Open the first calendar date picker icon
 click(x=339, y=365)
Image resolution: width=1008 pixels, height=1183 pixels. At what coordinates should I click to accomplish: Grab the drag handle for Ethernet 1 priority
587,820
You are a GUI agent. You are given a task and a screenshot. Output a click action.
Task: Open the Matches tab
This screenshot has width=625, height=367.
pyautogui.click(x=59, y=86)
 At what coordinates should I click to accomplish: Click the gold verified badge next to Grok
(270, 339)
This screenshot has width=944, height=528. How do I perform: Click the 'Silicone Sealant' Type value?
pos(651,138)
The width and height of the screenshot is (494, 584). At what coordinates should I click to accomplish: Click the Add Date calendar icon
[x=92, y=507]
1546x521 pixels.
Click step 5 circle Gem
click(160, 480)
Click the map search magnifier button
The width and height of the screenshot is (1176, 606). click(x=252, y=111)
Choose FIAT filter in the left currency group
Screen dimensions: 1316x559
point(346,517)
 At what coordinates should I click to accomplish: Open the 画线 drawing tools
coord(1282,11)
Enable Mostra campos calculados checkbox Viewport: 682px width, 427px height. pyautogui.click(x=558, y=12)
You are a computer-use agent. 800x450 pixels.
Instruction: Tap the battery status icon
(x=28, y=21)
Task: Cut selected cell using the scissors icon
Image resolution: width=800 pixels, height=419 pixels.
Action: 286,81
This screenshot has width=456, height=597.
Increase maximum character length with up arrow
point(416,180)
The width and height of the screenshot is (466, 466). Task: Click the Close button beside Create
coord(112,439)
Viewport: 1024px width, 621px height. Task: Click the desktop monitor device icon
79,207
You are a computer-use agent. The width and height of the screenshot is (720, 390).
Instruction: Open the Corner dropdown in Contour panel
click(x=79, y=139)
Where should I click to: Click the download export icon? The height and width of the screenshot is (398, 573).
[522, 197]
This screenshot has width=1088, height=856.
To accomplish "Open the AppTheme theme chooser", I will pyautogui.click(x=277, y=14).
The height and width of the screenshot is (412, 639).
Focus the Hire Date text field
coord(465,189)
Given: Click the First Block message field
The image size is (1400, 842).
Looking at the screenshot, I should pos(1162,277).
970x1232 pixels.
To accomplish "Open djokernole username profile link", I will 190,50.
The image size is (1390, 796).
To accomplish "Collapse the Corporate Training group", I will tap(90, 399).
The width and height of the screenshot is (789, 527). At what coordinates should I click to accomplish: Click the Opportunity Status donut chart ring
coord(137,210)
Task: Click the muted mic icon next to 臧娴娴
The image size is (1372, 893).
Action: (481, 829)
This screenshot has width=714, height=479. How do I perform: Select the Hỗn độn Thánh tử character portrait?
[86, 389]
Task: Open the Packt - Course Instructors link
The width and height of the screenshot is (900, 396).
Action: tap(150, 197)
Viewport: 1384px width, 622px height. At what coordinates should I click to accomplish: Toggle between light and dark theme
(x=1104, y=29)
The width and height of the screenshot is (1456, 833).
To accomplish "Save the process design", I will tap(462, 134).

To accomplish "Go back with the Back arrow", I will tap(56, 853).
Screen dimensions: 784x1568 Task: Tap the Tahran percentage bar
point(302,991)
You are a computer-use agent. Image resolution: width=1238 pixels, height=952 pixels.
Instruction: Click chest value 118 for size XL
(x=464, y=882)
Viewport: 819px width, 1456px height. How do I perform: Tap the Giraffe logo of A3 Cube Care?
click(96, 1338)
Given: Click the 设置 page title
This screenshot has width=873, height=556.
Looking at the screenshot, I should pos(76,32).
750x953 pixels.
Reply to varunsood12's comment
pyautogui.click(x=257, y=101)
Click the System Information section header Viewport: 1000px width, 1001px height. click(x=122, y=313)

YOUR TASK →
Give the listing once more, unchanged in every line.

EXERCISE ANSWER →
Open the first calendar date picker icon
 click(x=339, y=365)
Image resolution: width=1008 pixels, height=1183 pixels. At what coordinates should I click to accomplish: Grab the drag handle for Ethernet 1 priority
587,820
You are a GUI agent. You are given a task and a screenshot. Output a click action.
Task: Open the Matches tab
This screenshot has width=625, height=367.
pyautogui.click(x=59, y=86)
 At what coordinates should I click to accomplish: Click the gold verified badge next to Grok
(270, 339)
This screenshot has width=944, height=528. How do I perform: Click the 'Silicone Sealant' Type value?
pos(651,138)
The width and height of the screenshot is (494, 584). At what coordinates should I click to accomplish: Click the Add Date calendar icon
[x=92, y=507]
1546x521 pixels.
Click step 5 circle Gem
click(160, 480)
Click the map search magnifier button
The width and height of the screenshot is (1176, 606). click(x=252, y=111)
Choose FIAT filter in the left currency group
Screen dimensions: 1316x559
point(346,517)
 At what coordinates should I click to accomplish: Open the 画线 drawing tools
coord(1282,11)
Enable Mostra campos calculados checkbox Viewport: 682px width, 427px height. pyautogui.click(x=558, y=12)
You are a computer-use agent. 800x450 pixels.
Instruction: Tap the battery status icon
(x=28, y=21)
Task: Cut selected cell using the scissors icon
Image resolution: width=800 pixels, height=419 pixels.
Action: 286,81
This screenshot has width=456, height=597.
Increase maximum character length with up arrow
point(416,180)
The width and height of the screenshot is (466, 466). Task: Click the Close button beside Create
coord(112,439)
Viewport: 1024px width, 621px height. Task: Click the desktop monitor device icon
79,207
You are a computer-use agent. The width and height of the screenshot is (720, 390).
Instruction: Open the Corner dropdown in Contour panel
click(x=79, y=139)
Where should I click to: Click the download export icon? The height and width of the screenshot is (398, 573).
[522, 197]
This screenshot has width=1088, height=856.
To accomplish "Open the AppTheme theme chooser", I will pyautogui.click(x=277, y=14).
The height and width of the screenshot is (412, 639).
Focus the Hire Date text field
coord(465,189)
Given: Click the First Block message field
The image size is (1400, 842).
Looking at the screenshot, I should pos(1162,277).
970x1232 pixels.
To accomplish "Open djokernole username profile link", I will 190,50.
The image size is (1390, 796).
To accomplish "Collapse the Corporate Training group", I will tap(90, 399).
The width and height of the screenshot is (789, 527). At what coordinates should I click to accomplish: Click the Opportunity Status donut chart ring
coord(137,210)
Task: Click the muted mic icon next to 臧娴娴
The image size is (1372, 893).
Action: (481, 829)
This screenshot has width=714, height=479. How do I perform: Select the Hỗn độn Thánh tử character portrait?
[86, 389]
Task: Open the Packt - Course Instructors link
The width and height of the screenshot is (900, 396).
Action: tap(150, 197)
Viewport: 1384px width, 622px height. At what coordinates should I click to accomplish: Toggle between light and dark theme
(x=1104, y=29)
The width and height of the screenshot is (1456, 833).
To accomplish "Save the process design", I will tap(462, 134).

To accomplish "Go back with the Back arrow", I will tap(56, 853).
Screen dimensions: 784x1568 Task: Tap the Tahran percentage bar
point(302,991)
You are a computer-use agent. Image resolution: width=1238 pixels, height=952 pixels.
Instruction: Click chest value 118 for size XL
(x=464, y=882)
Viewport: 819px width, 1456px height. How do I perform: Tap the Giraffe logo of A3 Cube Care?
click(96, 1338)
Given: Click the 设置 page title
This screenshot has width=873, height=556.
Looking at the screenshot, I should pos(76,32).
750x953 pixels.
Reply to varunsood12's comment
pyautogui.click(x=257, y=101)
Click the System Information section header Viewport: 1000px width, 1001px height. click(x=122, y=313)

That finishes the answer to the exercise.